*Written exercise*
In the satellite dish forum thread, restate everything from "## Jish (Jul" down to "the numbers flipflop?", substituting "splitter" for "multiswitch".

** START Passage provided **

D* really needs to get the frickin word out on this program and that the 'techs' need to address the situation, not just show up at the residence, scratch themselves and look at the customer like they are crazy. We saw over in the HD DVR forum that in less than 12 hours after someone spotted the HR23 model mentioned on a D* web page that they could correct it and take it down, they have no EXCUSE for their techs to be rolling out uninformed at this point IMHO.


----------



## Jish (Jul 27, 2007)

Thank You - doesn't the occasional 90 reading on both 99 & 103 mean the dish is aimed properly to begin with, that there is another problem with the low numbers on the 103c evens - is there some connection I can switch (multiswitch?) to see if the numbers flipflop?



JLucPicard said:


> Jish,
> 
> For the 99s and 103s, the 90's you're getting on 99s are probably your locals and anything else doesn't matter. The ones you're getting signals on are probably just bleed over from an nearby area. So your locals should look OK.
> 
> ...


----------



## JLucPicard (Apr 27, 2004)

I'm going to defer to some who are a lot better at these things than I am, but you can switch cables around, etc., and see what happens. And as I alluded to, if you have any loose connections or damaged cables, those are the first things to take care of. I would have thought if you have a bad cable or faulty switch that was causing your 103s evens to be low that the evens on the other sats would also be low. That's why I was thinking it was dish aiming.

Basically, the dish reflects the signals coming from five orbital slots onto the LNB assembly. The dishes are precisely designed so if they are aimed properly it will focus all of those signals onto the LNB assembly in such a way that there is adequate signal reception from all five slots. It is possible to point the dish in a way that one or several of the beam positions are adequately reflected while still missing on some slots. In that case, the dish needs to be adjusted to pick up all five slots with enough strength to function properly. That's what I'm thinking your situation is right now. Yes, you are getting adequate signals for much of the signals, but it's still not quite right if you're not getting all of them.


----------



## DishCSR (Jan 14, 2004)

** END Passage provided **
** START Recorded data **

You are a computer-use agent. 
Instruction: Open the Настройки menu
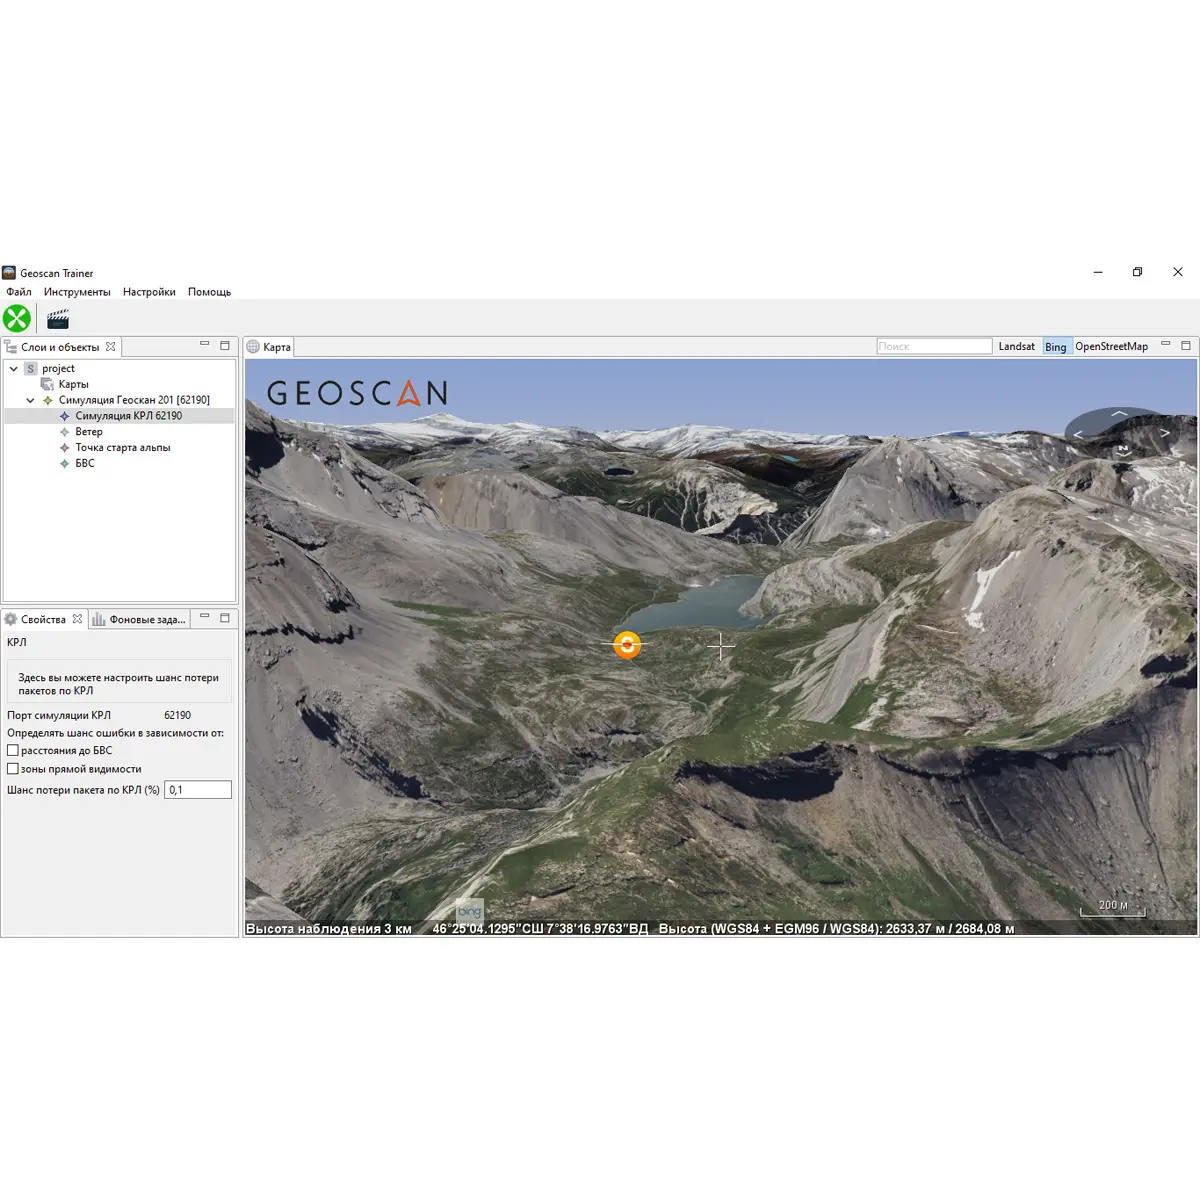[x=149, y=292]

** END Recorded data **

*Expected answer*
## Jish (Jul 27, 2007)

Thank You - doesn't the occasional 90 reading on both 99 & 103 mean the dish is aimed properly to begin with, that there is another problem with the low numbers on the 103c evens - is there some connection I can switch (splitter?) to see if the numbers flipflop?